(Stored dataset items)
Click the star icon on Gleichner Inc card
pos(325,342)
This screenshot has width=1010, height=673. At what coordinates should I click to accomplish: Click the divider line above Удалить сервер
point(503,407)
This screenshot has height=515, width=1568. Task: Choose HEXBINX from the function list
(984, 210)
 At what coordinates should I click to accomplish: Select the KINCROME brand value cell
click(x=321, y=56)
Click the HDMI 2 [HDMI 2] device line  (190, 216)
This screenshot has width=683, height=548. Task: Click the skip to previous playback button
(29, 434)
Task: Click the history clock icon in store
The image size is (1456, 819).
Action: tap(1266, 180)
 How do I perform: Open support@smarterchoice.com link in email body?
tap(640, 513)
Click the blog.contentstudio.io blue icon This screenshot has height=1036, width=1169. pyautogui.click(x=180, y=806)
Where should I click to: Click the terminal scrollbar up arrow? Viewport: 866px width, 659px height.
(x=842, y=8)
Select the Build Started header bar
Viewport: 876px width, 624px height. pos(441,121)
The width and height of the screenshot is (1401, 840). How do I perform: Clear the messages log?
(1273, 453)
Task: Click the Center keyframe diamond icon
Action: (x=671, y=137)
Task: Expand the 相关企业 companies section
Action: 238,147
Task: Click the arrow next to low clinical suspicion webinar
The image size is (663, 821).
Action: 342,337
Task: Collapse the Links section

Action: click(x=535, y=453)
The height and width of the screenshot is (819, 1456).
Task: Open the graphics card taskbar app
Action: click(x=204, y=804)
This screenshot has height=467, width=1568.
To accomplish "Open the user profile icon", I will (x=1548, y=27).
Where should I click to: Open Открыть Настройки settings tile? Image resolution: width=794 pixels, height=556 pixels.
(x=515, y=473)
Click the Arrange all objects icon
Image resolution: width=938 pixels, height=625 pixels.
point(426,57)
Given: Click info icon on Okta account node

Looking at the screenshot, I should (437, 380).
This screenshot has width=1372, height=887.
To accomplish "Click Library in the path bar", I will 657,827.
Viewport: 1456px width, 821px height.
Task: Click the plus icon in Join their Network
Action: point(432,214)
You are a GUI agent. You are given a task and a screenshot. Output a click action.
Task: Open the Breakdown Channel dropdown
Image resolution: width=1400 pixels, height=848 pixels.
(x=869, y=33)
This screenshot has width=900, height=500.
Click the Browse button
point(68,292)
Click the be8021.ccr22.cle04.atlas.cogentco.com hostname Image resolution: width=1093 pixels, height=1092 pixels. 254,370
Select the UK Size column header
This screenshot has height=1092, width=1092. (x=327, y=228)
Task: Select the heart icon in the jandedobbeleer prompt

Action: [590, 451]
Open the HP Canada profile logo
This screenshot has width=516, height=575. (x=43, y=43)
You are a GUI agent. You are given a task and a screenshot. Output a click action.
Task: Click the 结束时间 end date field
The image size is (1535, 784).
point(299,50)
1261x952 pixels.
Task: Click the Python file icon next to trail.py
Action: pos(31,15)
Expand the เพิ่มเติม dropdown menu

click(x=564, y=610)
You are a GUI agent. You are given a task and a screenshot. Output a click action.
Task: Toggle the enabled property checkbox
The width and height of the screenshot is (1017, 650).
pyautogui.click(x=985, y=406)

_EXERCISE REQUIREMENTS:_ Copy out, word for word, every line from the beginning of the records through the line containing "(x=515, y=473)", with that line included.

_RESPONSE:_
Click the star icon on Gleichner Inc card
pos(325,342)
This screenshot has width=1010, height=673. At what coordinates should I click to accomplish: Click the divider line above Удалить сервер
point(503,407)
This screenshot has height=515, width=1568. Task: Choose HEXBINX from the function list
(984, 210)
 At what coordinates should I click to accomplish: Select the KINCROME brand value cell
click(x=321, y=56)
Click the HDMI 2 [HDMI 2] device line  (190, 216)
This screenshot has width=683, height=548. Task: Click the skip to previous playback button
(29, 434)
Task: Click the history clock icon in store
The image size is (1456, 819).
Action: tap(1266, 180)
 How do I perform: Open support@smarterchoice.com link in email body?
tap(640, 513)
Click the blog.contentstudio.io blue icon This screenshot has height=1036, width=1169. pyautogui.click(x=180, y=806)
Where should I click to: Click the terminal scrollbar up arrow? Viewport: 866px width, 659px height.
(x=842, y=8)
Select the Build Started header bar
Viewport: 876px width, 624px height. pos(441,121)
The width and height of the screenshot is (1401, 840). How do I perform: Clear the messages log?
(1273, 453)
Task: Click the Center keyframe diamond icon
Action: (x=671, y=137)
Task: Expand the 相关企业 companies section
Action: 238,147
Task: Click the arrow next to low clinical suspicion webinar
The image size is (663, 821).
Action: 342,337
Task: Collapse the Links section

Action: click(x=535, y=453)
The height and width of the screenshot is (819, 1456).
Task: Open the graphics card taskbar app
Action: click(x=204, y=804)
This screenshot has height=467, width=1568.
To accomplish "Open the user profile icon", I will (x=1548, y=27).
Where should I click to: Open Открыть Настройки settings tile? Image resolution: width=794 pixels, height=556 pixels.
(x=515, y=473)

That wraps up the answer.